Pressure is being applied—yet again—on the provincial government to increase the land supply in the GTA to decrease the costs of housing. This time the report is coming from Benjamin Tal, an economist with CIBC.

This demand matches the developer’s dream of building houses on fertile farmers’ fields and across the Oakridges Moraine. Yes, it would produce a few extra houses for people in the top income groups—but it would do nothing to meet the demand for good housing at a reasonable cost, and it would not stop the spiraling costs of housing in Toronto.

What’s more, if the Ontario government were to allow developers to build single family houses on greenfields, it would increase the existing problems of traffic gridlock, and unsustainable suburban sprawl. The price of housing would continue to spiral upwards, because demand could never be satisfied this way, and demand is what is driving up the cost of housing.

Benjamin Tal believes the problem is the cost of land, but there is lots of land available for development in our cities at a reasonable cost. Land in the Downtown core is expensive, but just outside the Downtown along the avenues like Eglinton and Lawrence there are scores of good sites. A little further out, in Scarborough and North York the land is even less expensive.

These sites are not appropriate for low density single family houses, but they are ideal for mid-rise apartment buildings of eight to twelve stories. Complexes like this can have large units, which can provide excellent housing for families, and if the buildings are located along streets with good transit, residents can live without a car. That makes living even more affordable.

So if the problem is not the availability of land at a reasonable price, what is the problem? Some blame the developers. I used to do that. But if you look closely at the problem you will soon discover that with the cost of land, material, labour, and all of the other items it takes to build condos, especially large units suitable for families, the costs make the units unaffordable for middle and low income families.

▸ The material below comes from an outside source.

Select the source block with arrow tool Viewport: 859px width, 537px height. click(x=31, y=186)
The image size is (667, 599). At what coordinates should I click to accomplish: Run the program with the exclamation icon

Housing costs have been a problem in Canada at least since the end of the Second World War. In the past, governments built public housing like Regent Park and Toronto Community Housing. This proved to be a disaster with rising social problems in many of these developments. Public housing was killed in the late ‘60s in Canada.

Then the federal government changed its policies and provided funds for co-operative and non-profit housing. This is mixed income housing, and this program delivered the best affordable housing program this country has ever seen. Some see it as the most successful housing program in the developed world. Short sighted federal Conservative and Liberal governments withdrew money from the program in the 1980s, and finally killed it in the early 1990s.

Canada today is the only developed country that does not have an affordable housing program. Our housing policy is driven by the “trickle down theory.” The belief is that, if new housing is built, like the condos Downtown for high income people, it will free up other housing at lower cost, for low and middle income families. Only this does not work in Toronto. Demand is too strong, and it continues to drive up prices.

Benjamin Tal is right on one thing. The only way to bring down housing prices is by increasing the supply, but his solution will only create more unsustainable suburban sprawl. The way to increase supply is by building multi-unit, affordable housing, with some government financial assistance.

We need another program like the one that created the co-op and non-profit housing of the past. The Trudeau Liberals have to deliver on their promise of a government led affordable housing program. If not, the price of housing is going to continue to climb in our cities, and hundreds of thousands of people in Toronto, the GTA, and the rest of the country are going to suffer.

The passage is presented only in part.